Dienstag, 9. Oktober 2007

Der Monolog der Kulturen

Vladimir Putin wird voraussichtlich auch nach 2008 eine einflußreiche Person in der russischen Politik bleiben, in welchem Amt auch immer. Aus der Sicht der korrekten Mainstream-Kommentatoren im Westen ist das schlecht und undemokratisch. Zugleich ist die Zustimmung in der russischen Bevölkerung zur Politik Putins so hoch, dass sich dies auch in den Westen rumgesprochen hat. Diese Tatsache ist unbequem und konterkariert gewissermaßen die Vorwürfe undemokratischer Zustände. Um das westliche Weltbild stichhaltig zu halten, muss dies dem eigenen Otto-Normalverbraucher möglichst ideologiekonform erklärt werden, doch da fangen die Probleme an.

Der Ansatz der für die Russen typischen unterwürfigen Mentalität bietet nicht sehr viel Spielraum. Man könnte mit geschichtlichen Gegenbeispielen argumentieren, mit unzähligen Aufständen, Revolten, Revolutionen und Putschen gegen die Staatsmacht, deren Anzahl nach Russland die meisten Länder dieser Welt locker abhängt. Doch der Propagandist kann aufatmen: den meisten Westeuropäern, geschweige denn Nordamerikanern, sagen Stichwörter wie Rasin, Pugatschow, Dekabristen oder Narodnaja Wolja genauso wenig wie Kronstädter Matrosen, Weiße Armee, Nowotscherkassk oder Jelzin-Putsch von 1993. Ein anderes Problem macht hier schon eher zu schaffen: bei zu großer Ausführung der Thesen über die Vassalenhaftigkeit des russischen Volkscharakters läuft man schnell die Gefahr, an die rassistischen Töne einer nicht allzu fernen Vergangenheit zu erinnern. Freilich hält auch dies einige journalistische Kettenhunde nicht davon ab, ständige Andeutungen in diese Richtung zu machen.
○ ○ ○ ○ ○
● **Aufgabe**: Schreib aus dem Textauszug über Putin und Russland wörtlich ab: Fang bei den Worten „Der Monolog der“ an und hör nach „die Probleme an.“ auf. Halte dich dabei allein an den Textauszug.

● **Datenzeilen**:
○ ○ ○ ○ ○
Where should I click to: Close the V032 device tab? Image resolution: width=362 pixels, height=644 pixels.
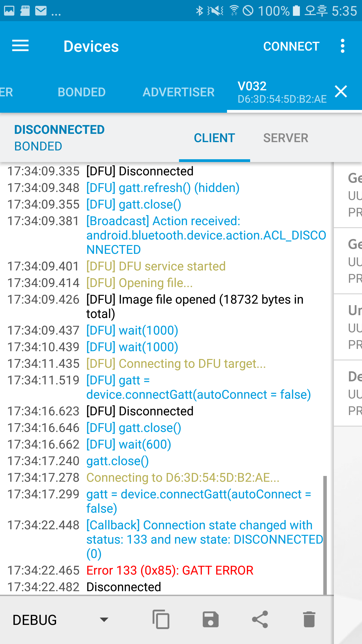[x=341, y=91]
○ ○ ○ ○ ○
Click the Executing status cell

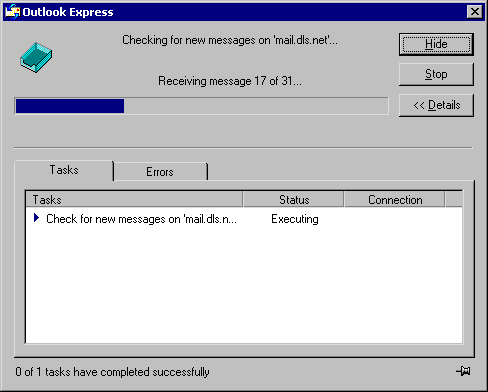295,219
○ ○ ○ ○ ○
● **Lösung**:
Der Monolog der Kulturen

Vladimir Putin wird voraussichtlich auch nach 2008 eine einflußreiche Person in der russischen Politik bleiben, in welchem Amt auch immer. Aus der Sicht der korrekten Mainstream-Kommentatoren im Westen ist das schlecht und undemokratisch. Zugleich ist die Zustimmung in der russischen Bevölkerung zur Politik Putins so hoch, dass sich dies auch in den Westen rumgesprochen hat. Diese Tatsache ist unbequem und konterkariert gewissermaßen die Vorwürfe undemokratischer Zustände. Um das westliche Weltbild stichhaltig zu halten, muss dies dem eigenen Otto-Normalverbraucher möglichst ideologiekonform erklärt werden, doch da fangen die Probleme an.